# TASK TO COMPLETE
Only the text belongs in the copy. Transcribe the data exactly and drop any pictures.

RECORDS SUPPLIED START

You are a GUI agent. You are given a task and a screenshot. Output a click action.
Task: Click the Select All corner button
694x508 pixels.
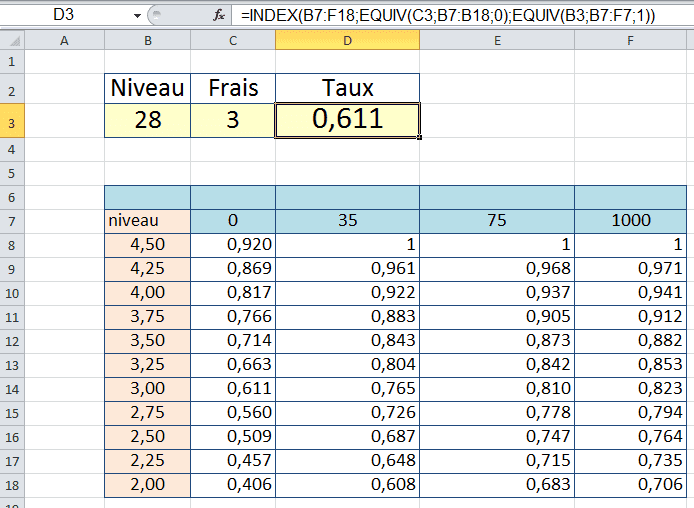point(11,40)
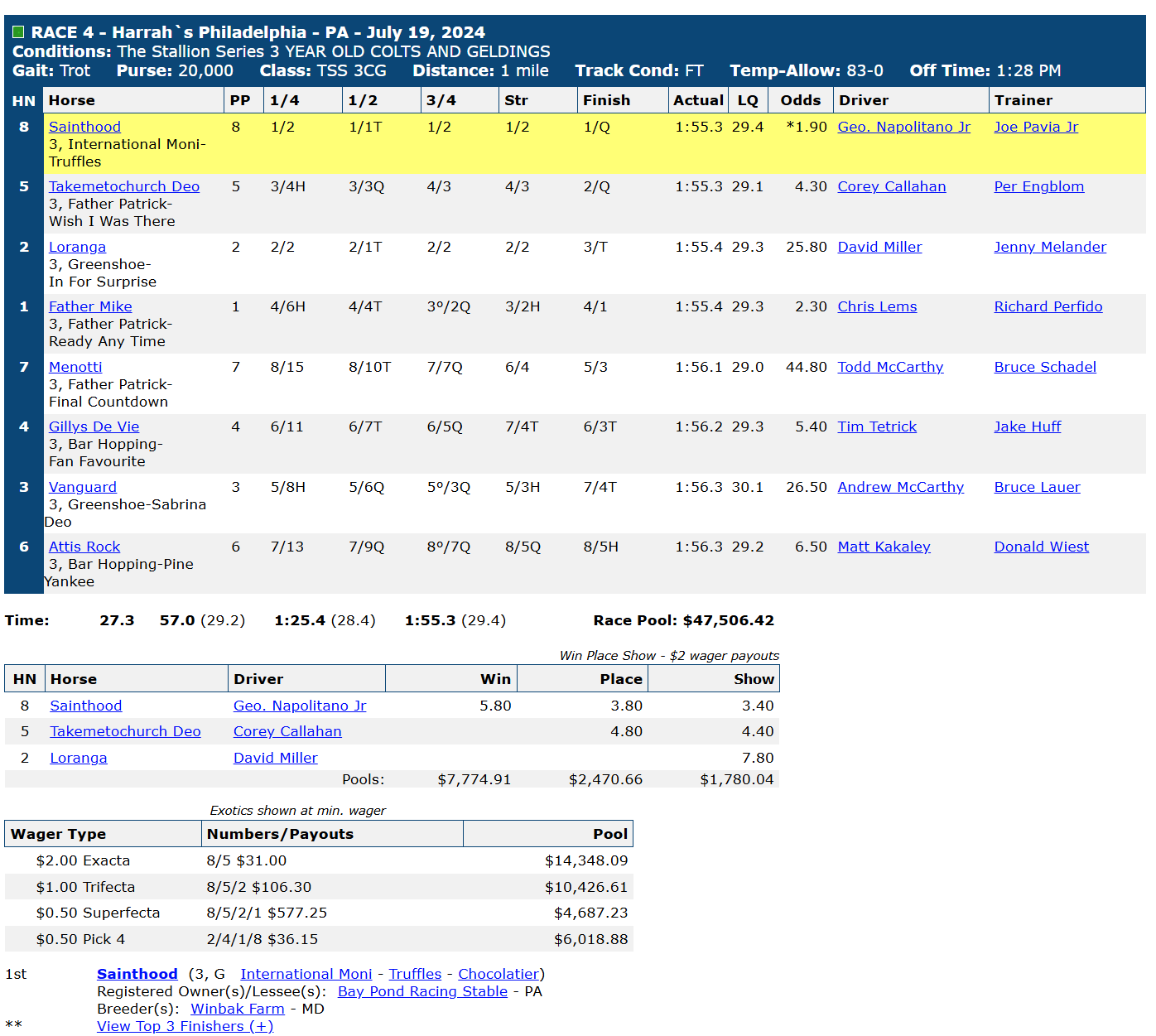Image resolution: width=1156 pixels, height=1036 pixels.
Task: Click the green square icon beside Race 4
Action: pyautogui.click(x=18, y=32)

RECORDS SUPPLIED END

# EXPECTED ANSWER
You are a GUI agent. You are given a task and a screenshot. Output a click action.
Task: Click the Select All corner button
694x508 pixels.
point(11,40)
Image resolution: width=1156 pixels, height=1036 pixels.
Task: Click the green square icon beside Race 4
Action: pyautogui.click(x=18, y=32)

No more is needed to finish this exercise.